JW: What is it like to be running with Reverend Warnock? I’ve been watching you two on social media. I know you have your own approach to black voters, but do you anticipate he is helping?

JO: I love running alongside the reverend—we’re running as a ticket, and we communicate every day. My entire career in politics has been working for the Congressional Black Caucus, working for Congressman Hank Johnson in DeKalb County, working for Congressman John Lewis, one of my mentors and close friends. Reverend Warnock and I have that connection going back. When I was talking about the collapse of the Southern Strategy in Georgia and the culmination of a decade’s work of political organizing in Georgia, there could be no more fitting culmination of that effort than to elect a young Jewish man mentored by John Lewis, and the senior pastor at Ebenezer Baptist Church, also mentored by Congressman Lewis, in the same year. The first time I ever had a meal with Congressman Lewis, what he wanted to talk to me about most was the relationship with Jewish and Black leaders, how he remembered marching alongside Rabbis and Jewish activists in the ’60s, and important that alliance was, and how he wanted me to be committed to deepening those bonds. And I think there’s something beautiful about this ticket at this time.

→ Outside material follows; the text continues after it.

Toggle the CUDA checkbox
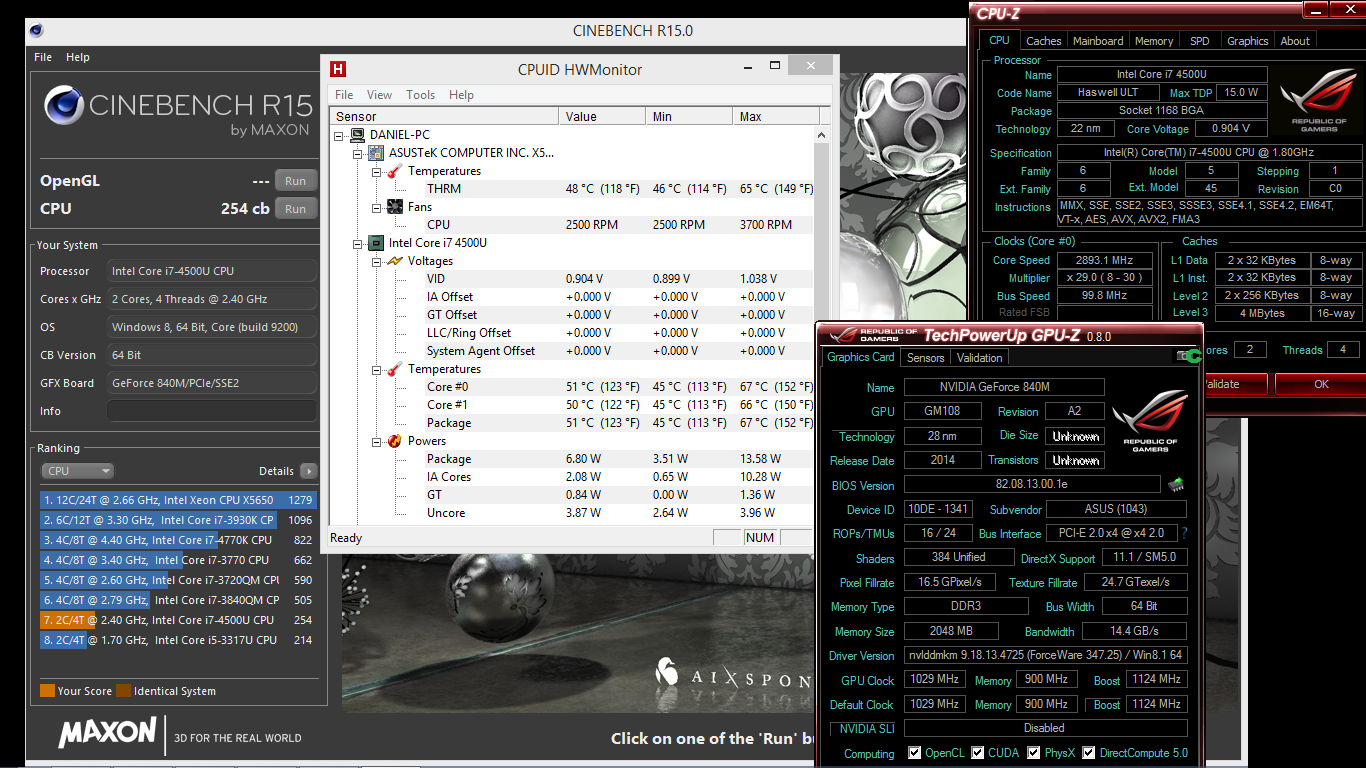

JW: It must have been hard to lose him this year.

JO: Oh, it was a gut punch. Just not to be able to call him for advice. The thing about Congressman Lewis was that he had a way of cutting through the noise to get to the root of an ethical or moral question. His moral compass was just so steady. He saw the world with moral clarity, not at the exclusion of understanding its complexity, but he was always able to get to the heart of the matter. His advice was unparalleled and his friendship was so generous.

JW: So assuming you’re elected to the Senate, a couple of controversial issues: Would you support getting rid of the filibuster?

JO: I’m open to discussing any proposed changes to Senate rules. But what are the implications when the shoe is on the other foot? It’s not just a yes-or-no question. But I rule nothing out and look forward to the debate. And just to be clear: I look forward to legislating on behalf of Georgia, not just getting mired in gridlock.

JW: What kind of oversight should the next Congress do in terms of… let’s say “alleged” crimes by Trump and his cabinet and staff?

JO: Well, for example, the policy of separating children from their parents at the border and disappearing them into a federal gulag? My business investigates war crimes—we’ve produced multiple investigations of ISIS atrocities against women and girls in Iraq; we’ve produced investigations of war crimes committed by “peacekeeping” troops. And if that happened in a war zone? It would be a war crime. And the officials who ordered the seizure of children from their parents? The forcible separation of families extrajudicially? There has to be accountability for that. I think we have to be prudent and consider the long-term consequences and potential impact on desperately needed reconciliation if we’re talking about going after a former president. But executive branch officials cannot plead that they were just following orders. There has to be accountability.

Editor’s Note: This article initially referred to Georgia Senator Kelly Loeffler as appointed by President Trump. In fact, she was appointed by Georgia Governor Brian Kemp. The error has been corrected.